Francis Ford Coppola with his three Oscars from The Godfather Part II (1974)

Francis Ford Coppola with his three Oscars from The Godfather Part II (1974)

Best Director: The Film School Kids

Of course, I could point people to Easy Riders, Raging Bulls, the pre-eminent book about this era, but there is the caveat: he is known for twisting things around as can be seen here. Still, it is fascinating, if nothing else.

This was the era where the kids from film school made their mark on Hollywood and film history, though the two most prominent of them (Spielberg and Scorsese) would wait quite a while for their actual Oscars. In fact, oddly enough for two people whose films bear their mark, both Spielberg and Scorsese got their first Best Picture nominations in the mid-70’s (Jaws in 75 and Taxi Driver in 76) and both of them were passed over for Best Director nominations for foreign directors (Spielberg for Fellini, Scorsese for Bergman).

But these men were making their mark everywhere else. William Friedkin won Best Director in 71, Coppola in 74. They both took box-office to new heights, followed by Spielberg (without a nomination) and Lucas (with a nomination). And Spielberg got his nomination for Close Encounters without a Best Picture nomination.

1977 saw the first nomination (and only win) for Woody Allen. His 6 nominations in my lifetime are only matched by Spielberg and Scorsese.

But more importantly, 1976 saw the first female ever nominated for Best Director (Lina Wertmuller for Seven Beauties). In the 30+ years since only two three other females have matched that accomplishment (Jane Campion in 93, Sofia Coppola in 03 and Kathryn Bigelow this year).

In the 80’s, Oliver Stone in writer-director mode, followed in Coppola’s footsteps, in that they both won Screenplay Oscars (Coppola for Patton, Stone for Midnight Express) before they won Best Director. The early 80’s also saw another trend I will talk about tomorrow: actors turned directors who win Best Director. And then 1989 saw the only film to win Best Picture since 1932 without a Best Director nomination (Driving Miss Daisy).

The other interesting note is that in the 70’s, Coppola and Bob Fosse faced off against each other three times. Fosse won the first time (though Coppola won Best Picture), Coppola won the second time, and they both lost the third time. There were no more re-matches, as Fosse only made one more film before he died.  They are the only directors to face off against each other more than twice since 1960.

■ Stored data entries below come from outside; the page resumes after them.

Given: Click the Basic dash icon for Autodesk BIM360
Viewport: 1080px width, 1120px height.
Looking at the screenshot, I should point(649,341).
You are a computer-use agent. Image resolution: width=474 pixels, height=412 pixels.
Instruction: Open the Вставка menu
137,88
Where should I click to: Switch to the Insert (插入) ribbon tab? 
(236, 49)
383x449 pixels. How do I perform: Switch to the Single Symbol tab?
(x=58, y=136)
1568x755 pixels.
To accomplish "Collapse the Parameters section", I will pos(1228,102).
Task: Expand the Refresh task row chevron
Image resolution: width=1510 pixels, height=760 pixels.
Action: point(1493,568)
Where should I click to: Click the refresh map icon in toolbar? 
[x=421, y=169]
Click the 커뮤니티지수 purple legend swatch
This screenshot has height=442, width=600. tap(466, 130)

They will both, by the way, appear in the 100 Greatest Directors of Alltime countdown that will begin a few days after the Oscars next week.  (Coppola ended up at #24 and Fosse at #53.)

Grades (70-89 only): Winners: B+ / Nominations: B+ / Seen: 100%

Honor Roll: Blue Velvet

Shame Roll: Fellini Satyricon

(blue won Best Picture, red was nominated for Best Picture and purple received just the one nomination)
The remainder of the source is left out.